The extreme climate of the Great Basin Shrub Steppe is hot in summer and cold in winter. Elko, Nevada, for example, has recorded air temperatures ranging from -42ºC to +42ºC. The ecoregion generally receives less than 250 mm of annual precipitation, concentrated in the winter in the western portion of the region but gradually shifting toward a summer rainfall pattern in the east but with dry and wet seasons less distinct than in other North American deserts.

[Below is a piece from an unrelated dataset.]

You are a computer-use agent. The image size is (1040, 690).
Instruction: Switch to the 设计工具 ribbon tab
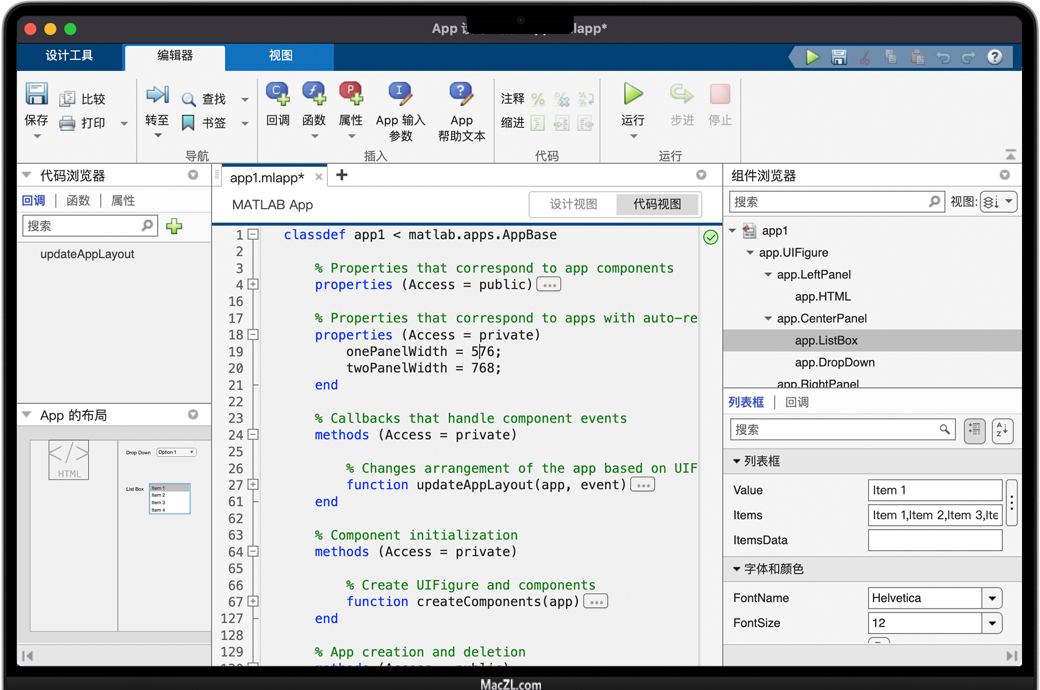coord(69,56)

The dominant native vegetation region-wide is sagebrush, especially big sagebrush. Other cold-temperate shrubs are shad scale saltbush and winter fat. Shrubs with evolutionary ties to warmer climates include rabbitbrush, black brush, and horsebrush. Other shrubs include greasewood and Nevada ephedra. Dominant perennial grasses are blue bunch wheatgrass and Idaho fescue. Pinyon-juniper woodlands are fairly common, and black or narrow-leaf cottonwoods often line watercourses. A biological crust of fungi, lichens, cyanobacteria, mosses, and algae is usually present between clumps of shrubs and grasses and is important for nutrient cycling, soil stability, and other ecological functions.
The reptilian fauna in this ecoregion is diverse, with characteristic lizards including Great Basin collared lizard, Great Basin skink, sagebrush lizard, western fence lizard, desert spiny lizard, zebra-tailed lizard, long-nosed leopard lizard, side-blotched lizard, western whiptail, and desert horned lizard.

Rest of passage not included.